Here’s how old I am: Whenever I see the name Epstein trending on Twitter, I always think it’s about the now-deceased, one-time Beatles manager Brian, only to discover it’s about the now-deceased sex trafficker and criminal creep Jeffrey Epstein.

Can we all please get past the Conor McGregor thing, whatever it is? His appearances at sporting events simply to make an ass of himself grew old quite some time ago, yet media outlets continue to insist that there’s a there there. There isn’t.

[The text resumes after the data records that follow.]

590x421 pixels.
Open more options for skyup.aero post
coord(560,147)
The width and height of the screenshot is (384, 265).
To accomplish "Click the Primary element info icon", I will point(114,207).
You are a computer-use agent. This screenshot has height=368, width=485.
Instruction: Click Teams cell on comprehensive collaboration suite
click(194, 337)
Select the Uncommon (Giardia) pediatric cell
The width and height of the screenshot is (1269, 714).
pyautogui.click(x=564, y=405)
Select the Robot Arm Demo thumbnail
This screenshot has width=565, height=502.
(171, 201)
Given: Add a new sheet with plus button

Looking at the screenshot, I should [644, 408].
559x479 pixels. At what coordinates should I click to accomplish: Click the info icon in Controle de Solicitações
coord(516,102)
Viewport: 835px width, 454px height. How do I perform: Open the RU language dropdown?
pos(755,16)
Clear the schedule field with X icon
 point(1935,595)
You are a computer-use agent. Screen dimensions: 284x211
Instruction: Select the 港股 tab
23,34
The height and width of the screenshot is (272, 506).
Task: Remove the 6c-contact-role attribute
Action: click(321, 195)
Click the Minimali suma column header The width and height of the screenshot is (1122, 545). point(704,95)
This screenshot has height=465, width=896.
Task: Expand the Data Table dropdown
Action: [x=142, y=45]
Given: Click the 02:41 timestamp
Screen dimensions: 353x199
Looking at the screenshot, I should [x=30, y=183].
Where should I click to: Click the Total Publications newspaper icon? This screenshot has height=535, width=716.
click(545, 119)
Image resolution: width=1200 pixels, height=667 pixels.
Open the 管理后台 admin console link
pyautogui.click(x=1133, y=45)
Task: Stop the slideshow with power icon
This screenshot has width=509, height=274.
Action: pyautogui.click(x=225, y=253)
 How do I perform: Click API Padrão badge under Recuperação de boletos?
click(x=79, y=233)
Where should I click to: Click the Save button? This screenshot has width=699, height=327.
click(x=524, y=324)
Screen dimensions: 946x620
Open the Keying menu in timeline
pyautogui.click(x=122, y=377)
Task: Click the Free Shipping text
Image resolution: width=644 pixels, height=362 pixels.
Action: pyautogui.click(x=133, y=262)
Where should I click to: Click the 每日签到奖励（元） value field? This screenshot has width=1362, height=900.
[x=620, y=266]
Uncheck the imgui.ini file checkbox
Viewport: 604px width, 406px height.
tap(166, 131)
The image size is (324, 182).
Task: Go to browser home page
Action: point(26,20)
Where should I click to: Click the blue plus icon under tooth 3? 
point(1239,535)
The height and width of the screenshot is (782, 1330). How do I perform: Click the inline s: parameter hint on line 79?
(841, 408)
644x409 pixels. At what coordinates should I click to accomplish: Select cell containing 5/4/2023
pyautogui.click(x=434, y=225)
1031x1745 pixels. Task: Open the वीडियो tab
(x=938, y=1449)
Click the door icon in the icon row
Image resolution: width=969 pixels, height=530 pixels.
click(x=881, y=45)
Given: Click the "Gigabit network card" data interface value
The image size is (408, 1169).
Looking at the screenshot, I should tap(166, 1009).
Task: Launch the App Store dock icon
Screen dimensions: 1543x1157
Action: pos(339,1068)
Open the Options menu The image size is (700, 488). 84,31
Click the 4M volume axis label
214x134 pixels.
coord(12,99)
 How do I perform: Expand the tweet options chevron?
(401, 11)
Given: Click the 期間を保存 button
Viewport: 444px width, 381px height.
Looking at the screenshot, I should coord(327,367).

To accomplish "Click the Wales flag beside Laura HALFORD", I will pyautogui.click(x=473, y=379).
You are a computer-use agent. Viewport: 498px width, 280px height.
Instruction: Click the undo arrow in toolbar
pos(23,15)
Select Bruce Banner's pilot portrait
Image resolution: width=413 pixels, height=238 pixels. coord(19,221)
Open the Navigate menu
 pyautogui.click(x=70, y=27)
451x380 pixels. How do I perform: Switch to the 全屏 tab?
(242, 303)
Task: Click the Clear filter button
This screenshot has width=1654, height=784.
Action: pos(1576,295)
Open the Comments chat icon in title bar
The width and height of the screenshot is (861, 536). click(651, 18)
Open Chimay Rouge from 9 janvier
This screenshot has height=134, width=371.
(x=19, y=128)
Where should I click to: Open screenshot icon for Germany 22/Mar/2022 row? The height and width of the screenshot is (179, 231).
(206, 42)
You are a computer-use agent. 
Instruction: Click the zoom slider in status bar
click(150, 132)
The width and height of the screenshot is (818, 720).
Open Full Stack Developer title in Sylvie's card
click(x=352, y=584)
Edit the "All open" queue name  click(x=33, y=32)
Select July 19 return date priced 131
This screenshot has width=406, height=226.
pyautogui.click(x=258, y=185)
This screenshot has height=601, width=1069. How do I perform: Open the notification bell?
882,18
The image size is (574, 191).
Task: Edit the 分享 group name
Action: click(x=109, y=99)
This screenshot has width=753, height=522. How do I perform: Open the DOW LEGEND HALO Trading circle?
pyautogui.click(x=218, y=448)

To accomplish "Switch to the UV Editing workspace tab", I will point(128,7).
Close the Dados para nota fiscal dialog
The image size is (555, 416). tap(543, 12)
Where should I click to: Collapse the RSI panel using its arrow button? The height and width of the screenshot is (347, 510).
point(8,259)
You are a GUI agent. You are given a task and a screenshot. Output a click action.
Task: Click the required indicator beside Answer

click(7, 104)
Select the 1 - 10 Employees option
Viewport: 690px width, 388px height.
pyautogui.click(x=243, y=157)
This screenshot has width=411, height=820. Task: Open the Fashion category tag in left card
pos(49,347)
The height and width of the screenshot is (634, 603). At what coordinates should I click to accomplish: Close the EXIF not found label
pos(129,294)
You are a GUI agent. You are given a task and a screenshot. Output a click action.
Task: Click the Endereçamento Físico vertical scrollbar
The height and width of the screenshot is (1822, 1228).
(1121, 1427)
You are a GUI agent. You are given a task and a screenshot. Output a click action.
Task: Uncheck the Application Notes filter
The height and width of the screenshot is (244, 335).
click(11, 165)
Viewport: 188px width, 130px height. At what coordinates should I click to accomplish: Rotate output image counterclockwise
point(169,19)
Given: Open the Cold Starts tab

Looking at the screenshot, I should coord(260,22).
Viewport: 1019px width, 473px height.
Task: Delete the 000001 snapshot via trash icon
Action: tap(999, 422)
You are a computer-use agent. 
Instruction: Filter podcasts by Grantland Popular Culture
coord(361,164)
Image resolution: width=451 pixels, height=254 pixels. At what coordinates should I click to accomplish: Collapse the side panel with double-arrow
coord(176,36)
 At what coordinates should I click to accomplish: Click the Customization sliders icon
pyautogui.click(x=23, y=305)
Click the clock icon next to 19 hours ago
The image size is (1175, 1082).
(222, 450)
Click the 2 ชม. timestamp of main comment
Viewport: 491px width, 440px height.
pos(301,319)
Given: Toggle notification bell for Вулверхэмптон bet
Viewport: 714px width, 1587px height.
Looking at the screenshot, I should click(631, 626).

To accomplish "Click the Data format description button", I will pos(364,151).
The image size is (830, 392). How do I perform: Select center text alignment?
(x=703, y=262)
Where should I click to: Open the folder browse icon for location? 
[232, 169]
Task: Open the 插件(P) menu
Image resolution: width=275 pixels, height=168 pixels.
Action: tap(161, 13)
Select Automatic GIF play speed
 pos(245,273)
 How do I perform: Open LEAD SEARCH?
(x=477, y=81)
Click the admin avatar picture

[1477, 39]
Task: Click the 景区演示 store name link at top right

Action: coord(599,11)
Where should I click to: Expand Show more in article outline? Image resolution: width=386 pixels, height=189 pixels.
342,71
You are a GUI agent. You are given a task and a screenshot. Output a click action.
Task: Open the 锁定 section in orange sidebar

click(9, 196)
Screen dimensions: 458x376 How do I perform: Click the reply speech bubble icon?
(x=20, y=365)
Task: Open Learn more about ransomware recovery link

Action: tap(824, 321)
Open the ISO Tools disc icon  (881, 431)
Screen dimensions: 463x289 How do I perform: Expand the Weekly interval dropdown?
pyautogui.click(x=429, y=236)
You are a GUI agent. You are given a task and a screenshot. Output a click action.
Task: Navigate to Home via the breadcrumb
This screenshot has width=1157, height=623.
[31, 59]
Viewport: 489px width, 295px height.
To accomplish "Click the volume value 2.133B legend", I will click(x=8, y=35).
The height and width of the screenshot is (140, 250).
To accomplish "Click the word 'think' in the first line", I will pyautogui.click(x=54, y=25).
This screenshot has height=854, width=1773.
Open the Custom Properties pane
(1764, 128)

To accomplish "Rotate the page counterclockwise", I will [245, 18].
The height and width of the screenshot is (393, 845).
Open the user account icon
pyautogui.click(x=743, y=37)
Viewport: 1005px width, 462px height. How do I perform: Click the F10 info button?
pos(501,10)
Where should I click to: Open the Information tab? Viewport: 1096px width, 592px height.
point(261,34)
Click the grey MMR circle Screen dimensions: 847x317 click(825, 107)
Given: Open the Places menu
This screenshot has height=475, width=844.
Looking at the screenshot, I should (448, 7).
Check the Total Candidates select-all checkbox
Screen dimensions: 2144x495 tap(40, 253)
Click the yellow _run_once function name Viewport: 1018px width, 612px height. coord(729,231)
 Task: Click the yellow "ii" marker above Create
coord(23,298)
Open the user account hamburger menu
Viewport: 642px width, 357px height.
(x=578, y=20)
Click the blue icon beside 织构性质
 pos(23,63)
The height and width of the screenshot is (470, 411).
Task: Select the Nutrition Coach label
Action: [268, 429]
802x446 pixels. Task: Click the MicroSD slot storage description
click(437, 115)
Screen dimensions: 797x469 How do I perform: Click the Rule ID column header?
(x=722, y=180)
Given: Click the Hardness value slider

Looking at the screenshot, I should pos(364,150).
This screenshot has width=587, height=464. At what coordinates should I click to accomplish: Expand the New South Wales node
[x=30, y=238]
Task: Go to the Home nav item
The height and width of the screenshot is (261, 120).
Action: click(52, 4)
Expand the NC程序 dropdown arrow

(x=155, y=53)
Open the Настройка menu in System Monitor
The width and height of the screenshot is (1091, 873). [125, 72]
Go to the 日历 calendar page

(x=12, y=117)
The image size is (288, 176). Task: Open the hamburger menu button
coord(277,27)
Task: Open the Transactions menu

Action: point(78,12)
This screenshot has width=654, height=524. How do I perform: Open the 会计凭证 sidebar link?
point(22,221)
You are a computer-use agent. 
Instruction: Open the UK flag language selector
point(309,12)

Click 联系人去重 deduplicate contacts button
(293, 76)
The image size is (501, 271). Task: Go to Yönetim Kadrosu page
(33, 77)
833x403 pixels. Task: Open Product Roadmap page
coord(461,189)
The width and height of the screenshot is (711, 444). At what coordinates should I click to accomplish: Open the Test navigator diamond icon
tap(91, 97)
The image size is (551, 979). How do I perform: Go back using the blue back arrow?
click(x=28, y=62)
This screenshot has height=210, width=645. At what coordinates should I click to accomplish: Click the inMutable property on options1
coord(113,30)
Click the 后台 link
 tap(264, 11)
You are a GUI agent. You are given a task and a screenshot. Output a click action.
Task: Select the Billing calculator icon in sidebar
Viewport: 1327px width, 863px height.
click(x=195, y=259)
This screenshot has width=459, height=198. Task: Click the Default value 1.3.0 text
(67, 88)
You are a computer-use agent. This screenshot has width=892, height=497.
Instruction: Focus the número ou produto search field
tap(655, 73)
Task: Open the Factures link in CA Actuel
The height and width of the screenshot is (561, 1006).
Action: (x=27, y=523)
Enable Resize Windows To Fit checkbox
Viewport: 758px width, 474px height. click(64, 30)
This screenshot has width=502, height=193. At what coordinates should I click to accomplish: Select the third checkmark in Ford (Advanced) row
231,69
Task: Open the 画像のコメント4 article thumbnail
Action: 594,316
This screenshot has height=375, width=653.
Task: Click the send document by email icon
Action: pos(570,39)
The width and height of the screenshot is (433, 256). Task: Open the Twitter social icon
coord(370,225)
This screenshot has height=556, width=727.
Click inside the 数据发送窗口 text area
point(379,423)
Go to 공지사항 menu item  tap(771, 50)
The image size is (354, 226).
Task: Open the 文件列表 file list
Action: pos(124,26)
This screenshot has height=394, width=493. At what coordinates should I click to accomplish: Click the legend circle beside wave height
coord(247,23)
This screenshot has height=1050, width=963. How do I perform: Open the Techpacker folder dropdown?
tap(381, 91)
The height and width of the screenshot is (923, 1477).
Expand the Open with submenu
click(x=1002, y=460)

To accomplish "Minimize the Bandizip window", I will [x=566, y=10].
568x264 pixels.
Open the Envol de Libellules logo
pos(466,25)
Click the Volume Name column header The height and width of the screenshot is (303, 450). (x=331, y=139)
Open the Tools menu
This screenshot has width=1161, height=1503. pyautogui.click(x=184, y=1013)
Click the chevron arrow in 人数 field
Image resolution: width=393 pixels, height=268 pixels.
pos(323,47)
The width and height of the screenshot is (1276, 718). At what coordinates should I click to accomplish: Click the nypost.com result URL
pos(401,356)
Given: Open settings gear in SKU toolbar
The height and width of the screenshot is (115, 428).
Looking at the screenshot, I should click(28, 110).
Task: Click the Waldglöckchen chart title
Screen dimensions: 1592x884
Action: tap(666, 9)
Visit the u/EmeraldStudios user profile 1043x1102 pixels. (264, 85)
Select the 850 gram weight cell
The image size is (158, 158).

Hey, one of the all-time good guys, Ted Foreman, has been saluted and feted by the Rotary Club of Winnipeg-Fort Garry for his many years of volunteer work. I got to know Teddy through hockey, notably while working the Jets beat, but he was also heavily into the Fort Garry Blues. A good man and fun guy.

Novak Djokovic and Rafael Nadal

Okay, stop it right there! Winning the most men’s Grand Slam singles titles is not merit enough to certify Novak Djokovic as the finest male tennis player of all time. If that were true, Margaret Court’s 24 Slam singles titles would make her the greatest female player of all time, and who thinks that? Perhaps ol’ Maggie believes she is, but I can’t think of anyone else who’d go there. If Grand Slams are the measuring stick, Rafael Nadal has an 11-7 record vs. Djokovic and he’s 5-4 in Slam finals. Rafa also has a winning record vs. Roger Federer in Slams—10-4/6-3. So there.

And, finally, I believe America’s Got Talent sank to new depths last week when three of the four judges advanced a young Italian man to the next round. His talent? Hand farting. Only Simon Cowell gave it a thumbs down, meaning Heidi, Sofia and Howie were as dumb as the act. Lest there be any doubt about Howie’s eye for talent, he also voted “yes” for a guy whose talent is fist bumping. Good grief.